Para se adequar à legislação, diz, a opção do estado foi reduzir a carga de todas as disciplinas na mesma proporção. Ele acrescenta que alunos que quiserem se aprofundar em eletivas ligadas a matemática, por exemplo, terão mais horas para a disciplina.

Diretor da escola estadual Orlando Geríbola, em Osasco (Grande São Paulo), que entrou neste ano no PEI, Rodrigo Principal Antunes aposta que a possibilidade de trabalhar mais tempo com os alunos vai ajudar a melhorar os índices de aprendizagem.

Ele também comemora a drástica redução de faltas de professores, com o menor número de ausências permitidas pelo programa em comparação com as escolas regulares.

Mas velhos problemas permanecem.
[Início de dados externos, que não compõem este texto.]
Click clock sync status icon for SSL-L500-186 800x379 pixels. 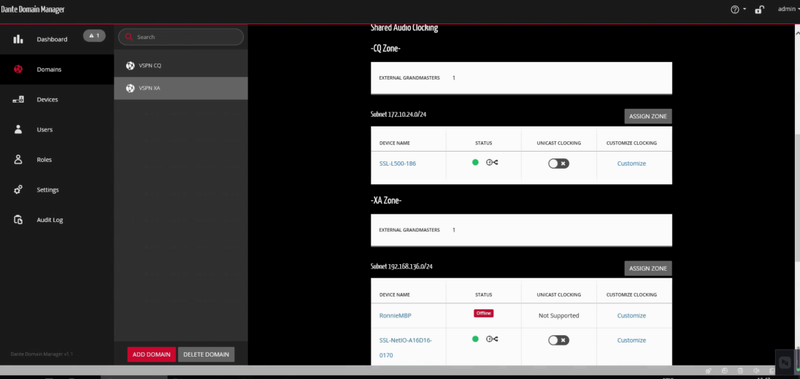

Segundo Rodrigo, em torno de 20% dos alunos do ensino médio de sua escola pediram transferência para trabalhar neste ano. Ele diz que a proporção é similar à de antes, com a diferença de que anteriormente os estudantes saíam não para estudar em unidades com menor carga horária, mas para outras com ensino noturno.

Expansão do tempo integral é forte no Nordeste

São Paulo não é o único estado a expandir sua rede de ensino em tempo integral.

Mapeamento do Instituto Sonho Grande, que apoia a implementação do tempo integral em 20 estados, mostra que hoje a rede paulista é a quinta com mais escolas de ensino médio com carga horária ampliada, atrás, em ordem decrescente, de Pernambuco, Paraíba, Ceará e Alagoas.

Para Ana Paula Pereira, CEO do instituto, o que os estudos tanto sobre o caso de Pernambuco como sobre o Mais Educação têm em comum é mostrar que o tempo a mais na escola tem que estar integrado ao currículo, e não ser um apêndice dele.

Diretora da Associação Escola Aprendiz, que ajudou a desenvolver o Mais Educação, Natacha Costa afirma que desempenho escolar não deveria ser a única métrica para analisar programas como esse.

Isso porque educação integral, diz, compreende outros aspectos, como cidadania, repertório cultural, desenvolvimento do corpo, sociabilidade, entre outros.

"Quando a gente fala em educação integral, não é fazer mais do mesmo. É ampliar o tempo de uma escola transformada, que diversifique as oportunidades educativas além da aula tradicional."

Erramos: o texto foi alterado

O sobrenome da CEO do Instituto Sonho Grande é Pereira, não Soares, como foi publicado em versão anterior deste texto.